Problems and tasks:
[A] Answer these questions from the excerpt on data strategy, each on its own line:
(i) Which two tools does the excerpt call mainstays in the industry?
(ii) Which two organizations co-authored the white paper?
(iii) What title does Paul Booth hold?
[B] List every company or product name in the excerpt on data strategy. Leave out the names of people.

Excerpt:
An approach by a U.S. based asset manager with a large market share in both retail and institutional savings looks more like this:

Alternatively, data lake imagery is another way to depict the flow of data to investment personnel. Many firms have data lakes with some data, if not all of their data. Ideally the diagram below would also show data being piped directly from the countryside to the end user (4) as tools such as Bloomberg and Factset are mainstay in the industry.

Data Lake Process for Investment Management — click image to enlarge

While the images above are helpful for illustrating the components of a data strategy, they don’t address the leadership issue. Frequently, asset management firms are designating Chief Data Officers (CDOs), or similar positions & titles, to manage their data strategy. In a recent white paper co-authored by EagleAlpha and the recruitment firm Options Group, Jonathan Neitzell, Chief Data Officer at Goldman Sachs Asset Management, and Paul Booth, Global Head of Data at BlackRock Active Equities provided their thoughts on data strategy leadership.

Jonathan Neitzell:

“Why Designate a Chief Data Officer (CDO): Most large financial institutions have many distinct silos of excellence. However, I’ve found that these business units are rarely integrated, and the industry is missing the opportunity for insight exponentially increased by the number of teams involved. I expect the CDO role to evolve as the voice and opportunity of Data – representing a strategic and offensive asset. The CDO assigns a high priority role to Data to enhance translation, vision, and strategy across an organization.

Dataset excerpt:
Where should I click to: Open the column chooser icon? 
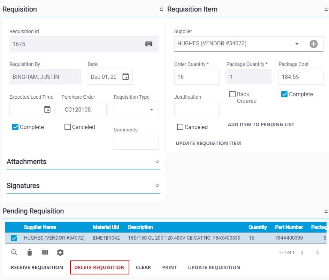point(45,252)
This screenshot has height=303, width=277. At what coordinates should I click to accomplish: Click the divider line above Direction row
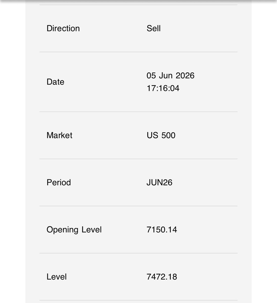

Results of the tasks:
[A]
(i) Bloomberg and Factset
(ii) EagleAlpha and Options Group
(iii) Global Head of Data at BlackRock Active Equities

[B]
Bloomberg
Factset
EagleAlpha
Options Group
Goldman Sachs Asset Management
BlackRock Active Equities